We have provided insight into how we can leverage a deep understanding of the fermentation process and associated strain physiology to (1) inform strain engineering strategies to generate strains that show improved performance in a specific fermentation process; (2) develop robust and flexible fermentation processes that reveal the true strain performance of a given strain; and (3) inform the development of plate models that are predictive of performance across scales.

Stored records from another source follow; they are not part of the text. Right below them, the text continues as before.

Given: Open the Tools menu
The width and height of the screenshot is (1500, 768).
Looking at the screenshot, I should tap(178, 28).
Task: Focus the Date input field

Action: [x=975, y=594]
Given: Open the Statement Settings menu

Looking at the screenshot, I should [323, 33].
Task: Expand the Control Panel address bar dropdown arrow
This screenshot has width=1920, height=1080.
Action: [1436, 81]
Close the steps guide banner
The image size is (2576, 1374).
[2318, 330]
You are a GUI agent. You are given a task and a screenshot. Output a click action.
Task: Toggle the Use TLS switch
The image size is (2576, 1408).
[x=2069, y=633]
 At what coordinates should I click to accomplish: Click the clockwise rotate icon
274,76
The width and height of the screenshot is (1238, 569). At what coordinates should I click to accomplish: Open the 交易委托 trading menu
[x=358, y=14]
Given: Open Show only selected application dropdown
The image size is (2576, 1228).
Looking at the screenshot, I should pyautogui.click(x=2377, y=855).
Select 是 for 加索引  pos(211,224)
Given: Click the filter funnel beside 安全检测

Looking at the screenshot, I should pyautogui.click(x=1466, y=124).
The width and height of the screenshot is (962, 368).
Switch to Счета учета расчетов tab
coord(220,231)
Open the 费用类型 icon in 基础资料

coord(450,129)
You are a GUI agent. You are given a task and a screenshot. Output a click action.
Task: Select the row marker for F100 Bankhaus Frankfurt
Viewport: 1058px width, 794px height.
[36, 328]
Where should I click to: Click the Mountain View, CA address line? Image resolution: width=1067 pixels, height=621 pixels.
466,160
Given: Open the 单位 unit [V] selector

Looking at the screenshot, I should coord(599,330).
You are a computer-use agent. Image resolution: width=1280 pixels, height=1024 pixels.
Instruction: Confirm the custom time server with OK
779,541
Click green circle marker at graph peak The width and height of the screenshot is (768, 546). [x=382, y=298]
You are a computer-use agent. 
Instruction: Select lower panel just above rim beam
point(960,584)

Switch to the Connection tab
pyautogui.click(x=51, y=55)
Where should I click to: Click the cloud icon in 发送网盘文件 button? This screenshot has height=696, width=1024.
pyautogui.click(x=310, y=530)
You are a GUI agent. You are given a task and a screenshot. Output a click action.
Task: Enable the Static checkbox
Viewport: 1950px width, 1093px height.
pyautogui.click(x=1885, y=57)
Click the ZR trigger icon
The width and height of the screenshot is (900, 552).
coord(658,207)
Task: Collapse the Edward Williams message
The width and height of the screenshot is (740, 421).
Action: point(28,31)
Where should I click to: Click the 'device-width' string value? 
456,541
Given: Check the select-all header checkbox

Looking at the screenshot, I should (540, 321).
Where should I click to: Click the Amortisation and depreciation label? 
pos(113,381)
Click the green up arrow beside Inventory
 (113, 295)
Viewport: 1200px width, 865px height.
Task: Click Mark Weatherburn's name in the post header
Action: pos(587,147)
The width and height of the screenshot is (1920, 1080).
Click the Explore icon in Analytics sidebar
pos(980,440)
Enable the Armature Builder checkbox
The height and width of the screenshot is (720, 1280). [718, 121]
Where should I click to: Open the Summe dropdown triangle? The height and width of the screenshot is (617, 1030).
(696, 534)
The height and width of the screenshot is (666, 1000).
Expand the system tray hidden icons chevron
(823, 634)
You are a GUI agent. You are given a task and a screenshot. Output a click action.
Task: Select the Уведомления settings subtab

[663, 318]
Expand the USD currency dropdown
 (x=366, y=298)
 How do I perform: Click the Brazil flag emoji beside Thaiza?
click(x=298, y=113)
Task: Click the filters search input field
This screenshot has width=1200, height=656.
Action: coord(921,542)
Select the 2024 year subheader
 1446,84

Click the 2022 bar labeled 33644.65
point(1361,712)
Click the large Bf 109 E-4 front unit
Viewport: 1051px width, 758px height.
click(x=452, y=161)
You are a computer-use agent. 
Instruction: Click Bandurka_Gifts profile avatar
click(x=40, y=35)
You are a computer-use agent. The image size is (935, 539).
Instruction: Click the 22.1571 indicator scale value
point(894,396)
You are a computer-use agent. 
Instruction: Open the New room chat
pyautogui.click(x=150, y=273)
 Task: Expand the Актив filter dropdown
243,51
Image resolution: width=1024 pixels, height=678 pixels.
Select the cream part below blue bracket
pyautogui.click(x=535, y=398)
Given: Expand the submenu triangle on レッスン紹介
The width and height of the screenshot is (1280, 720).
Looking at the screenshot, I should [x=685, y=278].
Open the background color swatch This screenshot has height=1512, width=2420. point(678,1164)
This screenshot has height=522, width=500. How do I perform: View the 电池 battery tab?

The advent of high-throughput strain engineering platforms has greatly increased the number of strains that can be constructed and has paved the way to a more empirical approach to address the challenge of identifying improved production strains. Now, thousands of potential solutions can be screened, and the associated diversity of strain performance leads to a new diversity of strain testing challenges. However, despite the high-throughput capabilities, prioritization of strain designs or “solutions” as well as adequate testing environments are critical to create efficient strain engineering and testing platforms. We have used our deep understanding of fermentation processes and microbial physiology to build an effective screening platform that allows us to identify the critical phenotypes that are predictive of strain performance so that these phenotypes can be modeled in high-throughput, small-scale screens.